Table 1 shows the physical properties of each of the video tapes obtained in Examples 1 to 3 and Comparative Examples 1 and 2 measured by the following measurement methods.

Measurement method (1) Still durability A constant video signal was recorded on a video tape obtained using a VHS video tape recorder (NV-8200 [Matsushita Electric Industrial Co., Ltd.]), and the reproduced still image was sharp. The time to loss was measured. (Measurement was performed at 5 ° C. and 80% RH.) (2) Number of clogging A fixed video signal was recorded on the obtained video tape using the above-described VHS video tape recorder, and was recorded for 10 minutes at 120 minutes.
The vehicle was run repeatedly and the number of times the output decreased by 3 dB or more during the run was examined. (Measurement was performed at 5 ° C. and 30% RH.) (3) Adhesive force between nonmagnetic support and magnetic layer 180 ° peeling using a video tape of 1/2 inch width and 5 cm length The required force was measured, and this was defined as the adhesive force.

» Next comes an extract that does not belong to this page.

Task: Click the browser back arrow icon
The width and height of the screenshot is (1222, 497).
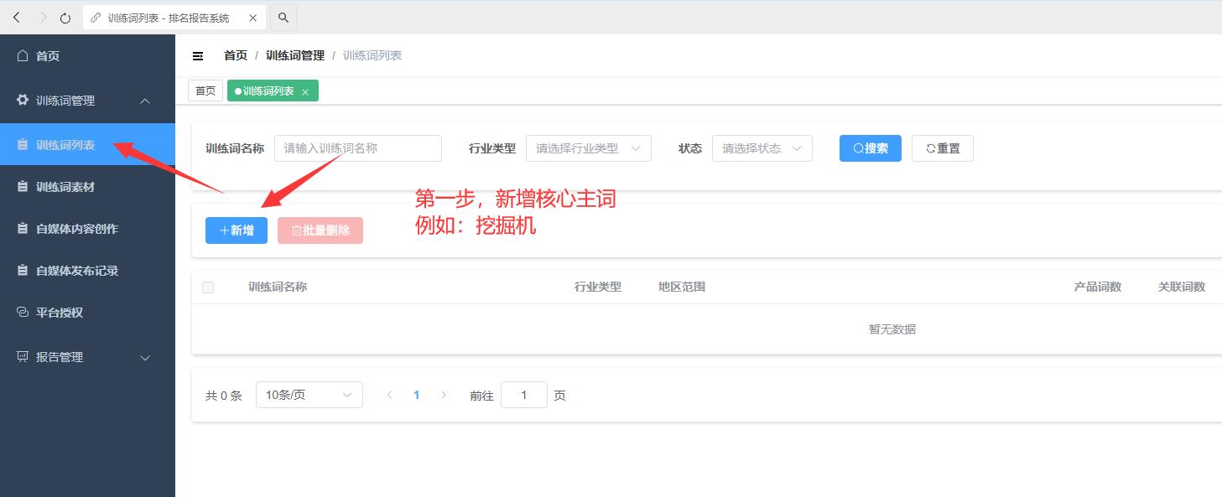Action: pyautogui.click(x=17, y=18)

As is apparent from Table 1, the first magnetic layer contains a vinyl chloride copolymer and a polyurethane resin having a number average molecular weight of less than 25,000, and the second magnetic layer contains an organic group having active hydrogen in one molecule. The magnetic recording medium of the present invention using a vinyl chloride / vinyl acetate copolymer having three or more rubbers has good clogging frequency, still durability and good adhesion of the magnetic layer, and excellent durability such as running durability. You can see that it is.

On the other hand, a conventional magnetic recording medium using a vinyl chloride / vinyl acetate copolymer having no active hydrogen is inferior in the above performance (Comparative Example 1),
Even when a vinyl acetate copolymer is used, when the number average molecular weight of the polyurethane resin contained in the first magnetic layer is 25,000 or more, still durability and adhesive strength are inferior (Comparative Example 2).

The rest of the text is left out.